一匹狼くん、 拾いました。弐


 洞窟の入口に着くと、俺達はすぐに受付に並んで金を払った。

 インド人にアメリカ人など、洞窟には十数人以上の観光客がいた。

 天井に照明があるから、中は意外と明るい。

 洞窟の壁には、江ノ島に伝わっている龍神伝説や江ノ島にいる鳥について書かれているパネルが貼ってあった。

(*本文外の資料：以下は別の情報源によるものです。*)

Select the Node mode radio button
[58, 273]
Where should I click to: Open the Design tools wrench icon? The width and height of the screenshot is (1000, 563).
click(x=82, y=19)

 龍神伝説というのは、簡単に言うと北条時政が満月の夜に女の人に化けた龍神に会った話らしい。

「……神様って本当にいるのかなぁ」

「いるだろ。俺達とミカを会わせたのは神様だから」

 俺の発言に、結賀はするどく突っ込む。

「言えてる」

 仁は結賀に迷いなく賛同した。

「ふ。君らのそういうところ、可愛げあっていいよね。まぁ僕も、君らの考えを否定するつもりはないけど」

 俺の肩に腕をのっけて、緋也は笑った。

「可愛い?? 仁はわかるけど、俺は全然だろ」

「アホ、逆」

「へぇ?」

 結賀が手を握ると、仁の顔はりんごみたいに赤く染った。

「え?」

 パネルがある場所を通り過ぎると、よく分からない光景があった。

 駅の係員がいる場所よりも小さい、人が一人入れそうなスペースの所に女性がいて、その前に何十人もの人が並んでいる。

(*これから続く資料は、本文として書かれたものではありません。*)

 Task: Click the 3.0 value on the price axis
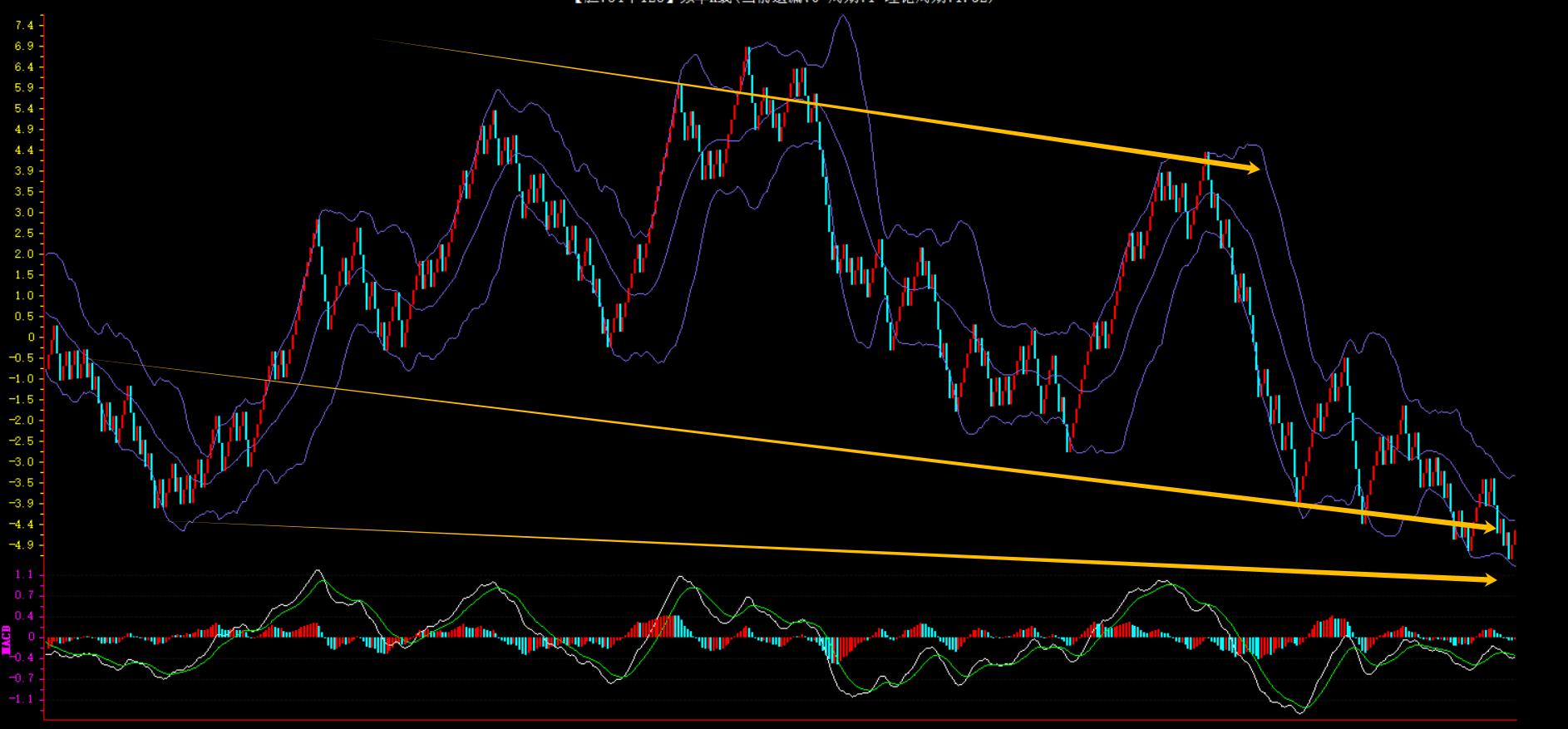coord(24,213)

 スペースは基本的に透明な壁でできていたけれど、女性のちょうど腰の前あたりのところには、茶色い長方形の板があった。板のそばは空洞になっていて、彼女はそこから顔と身体を出していた。

 受付のような場所なのか?

 人々は手のひらサイズのキャンドルが置かれたお皿を彼女から渡されると、順々にそこから離れていった。

 皿には持ち手がついていた。

「結賀、あれ貰っていいの?」

「もちろん。無料配布。歩くルートが決まってて、キャンドルをくれる場所がスタート地点とゴール地点なんだよ。だから返せば問題ない」

 あぁ。

「迷路みたいもん?」

「いやもっと単純。行き先は2箇所しかないから。とりあえず貰うか」

「うん。欲しい……あ」

 そこまで言って、手に結合跡があることを思い出した。絶対気まずい顔される気がする。

「ミカ、大丈夫。見て」

 仁は俺を見てから、もう一度渡されている場所を見るように言った。

 女性はキャンドルを直接渡してはいなかった。彼女がしているのは、火をつけたそれの持ち手を人々の方に向けて、机の上に置くことだけだ。


 人々が彼女に礼を言ってから持ち手を掴んでいたから、つい手渡ししているのかと考えてしまった。